Synthesis of α-Fe2O3 Sphere/Rod-Like Nanostructure via Simple Surfactant-Free Precipitation Route: Optical Properties and Formation Mechanism.

Abstract

Sphere/rod-like α-Fe2O3 nanostructure were successfully synthesized by simple surfactant-free precipitation route. The as-prepared samples were characterized by X-ray powder diffraction (XRD) to determine the phase purity and the crystal structure. The lattice parameter and crystallite size of the samples have been calculated from the Rietveld analysis. The crystallite size has been compared by Scherrer's formula and Rietveld method and both method showed increase of the grain size with the increase of the calcined temperature. The crystallite size was in the range of 5-30 nm. The high resolution scanning electron microscopy (HR-SEM) analysis of the samples shows that the morphology of the nanostructures changed from nanospheres into nanorods and it was confirmed by high resolution transmission electron microscopy (HR-TEM).
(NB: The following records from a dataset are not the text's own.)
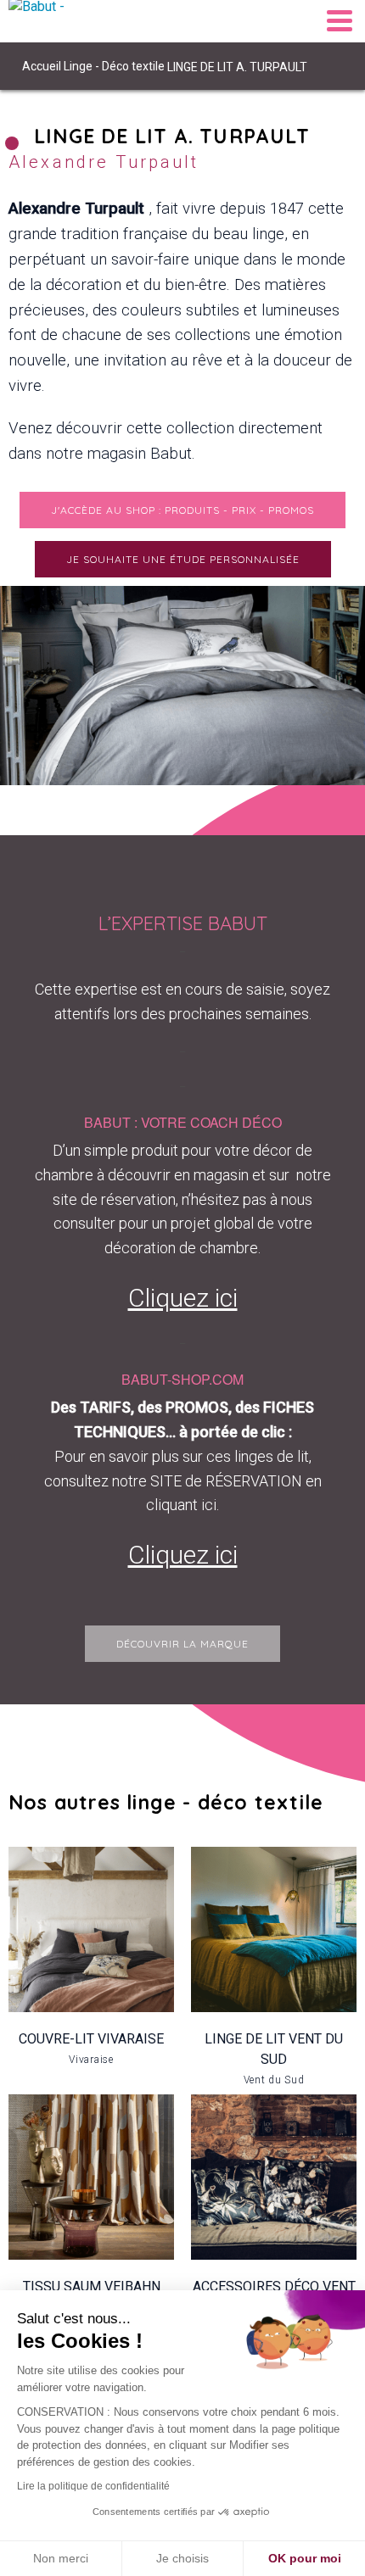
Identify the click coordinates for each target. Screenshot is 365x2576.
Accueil (41, 66)
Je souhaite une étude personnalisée (183, 559)
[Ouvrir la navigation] (339, 21)
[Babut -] (50, 21)
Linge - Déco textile (114, 66)
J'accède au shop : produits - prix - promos (182, 510)
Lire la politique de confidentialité (93, 2486)
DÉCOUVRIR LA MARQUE (182, 1643)
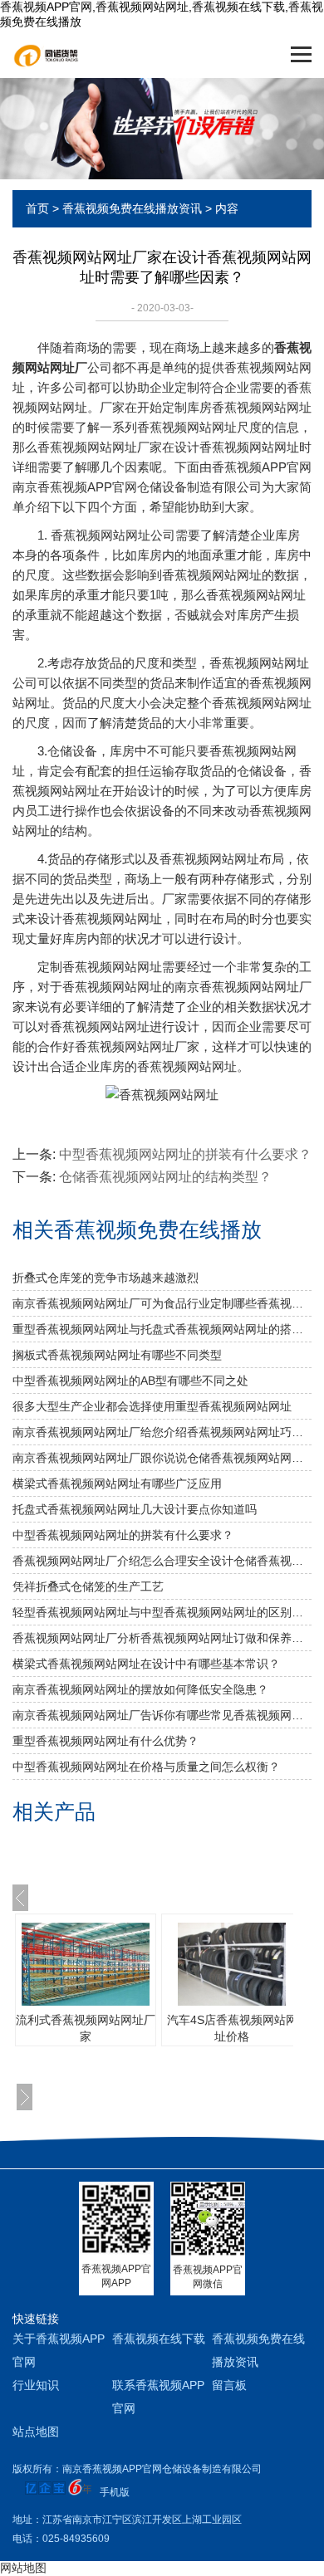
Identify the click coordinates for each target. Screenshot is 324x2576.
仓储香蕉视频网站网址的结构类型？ (165, 1177)
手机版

Energy dispersive X-ray (EDX) analysis reveals the presence of O and Fe elements only. The optical properties of the as-prepared nanostructures were determined by photoluminescence (PL) spectra. The band gap energy was investigated by UV-Visible diffuse reflectance spectra (DRS) and calculated by means of the Kubelka-Munk method. The band gap values are decreased from 2.26 eV to 2.17 eV as the temperature increased from 300 degrees C to 400 degrees C with increasing the crystallite size. A Vibrating Sample Magnetometer (VSM) was used to study the magnetic properties of iron oxide (α-Fe2O3) nanostructures. Magnetic hysteresis (M-H) loops revealed that the as-prepared α-Fe2O3 samples displayed ferromagnetic behavior.